Add support for Yul AST nodes #163

d1ll0n · 2022-11-06T09:44:20Z

Description

I've made my own kind of janky mixins to force solc-typed-ast to work with Yul in my projects, but I'd like to directly integrate it in the package so that it works smoothly with all the tooling you've made for solidity. I'm assuming the current lack of support for Yul is due to time and priorities rather than intentionally being excluded, but please let me know if I'm wrong.

I have a good idea of what all I need to update, but there are a few questions with regard to your preferences and general repository understanding. I'd love any additional feedback on this or requirements you would have to get these changes merged into the repo.

For clarity, I imagine adding support for Yul isn't a top priority for you, so I'm not requesting any time from your team to integrate these features beyond any input you'd be willing to give and then a code review when it's ready.

Todo

Create classes for every Yul AST node type.
Add processor files for every Yul AST type to src/ast/modern
Add make and copy support to ASTNodeFactory
Update scope resolution methods to recognize YulBlock, YulForLoop, YulFunctionDefinition as scopes and recognize YulVariableDeclaration and YulFunctionDefinition as definitions.
Modify the Yul AST writers to use the new classes and produce structured SrcDesc outputs with documentation like the other writers, rather than strings.
Add pretty printers in src/types

Questions

I have a couple specific things I'd like additional input on:

1. Missing requirements
Am I missing anything in the todo list above re: critical areas that will need to be updated?

2. External reference expressions
solc does not produce any specific details about the expression used to reference external identifiers, e.g. if you set a calldata value's offset with x.offset := 10 the AST node will simply be a YulIdentifier with { name: "x.offset" }, whereas a solidity AST node would wrap that with a MemberAccess. Any thoughts for how to handle this? I am planning to add a referencedDeclaration field to YulIdentifier, but this should ideally always point to an actual declaration. Maybe there could be another property externalReferenceExpression with a full AST node for the expression used?

I also have some questions regarding your (Consensys team's) preferences:

3. Documentation
I don't believe solc recognizes natspec/documentation for Yul nodes. Are you generally opposed to extending the AST node classes beyond the original types, or would it be alright to add documentation support to these nodes? It looks like there is already a post-processor to pull additional documentation beyond what solc produces, so I assume this is fine.

4. Referenced declarations
solc does not record any information about referenced declarations for Yul identifiers. I was planning to integrate an identifier resolution step as a post-processor to populate that information in the nodes. Do you have any issue with this? I ask because it'd add a fair number of additional steps to generate an AST beyond what most of the processors do.

- **Required work**
(1) In the Yul AST issue, which directory should get processor files for every Yul AST type?
(2) Reproduce the passage of the Yul AST issue starting at "For clarity, I" and ending at "when it's ready.".
The listing is not needed for this work.

- **Available data**
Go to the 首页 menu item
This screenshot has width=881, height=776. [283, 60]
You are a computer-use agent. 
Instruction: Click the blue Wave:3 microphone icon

- **Solutions to the exercise**
(1) src/ast/modern

(2)
For clarity, I imagine adding support for Yul isn't a top priority for you, so I'm not requesting any time from your team to integrate these features beyond any input you'd be willing to give and then a code review when it's ready.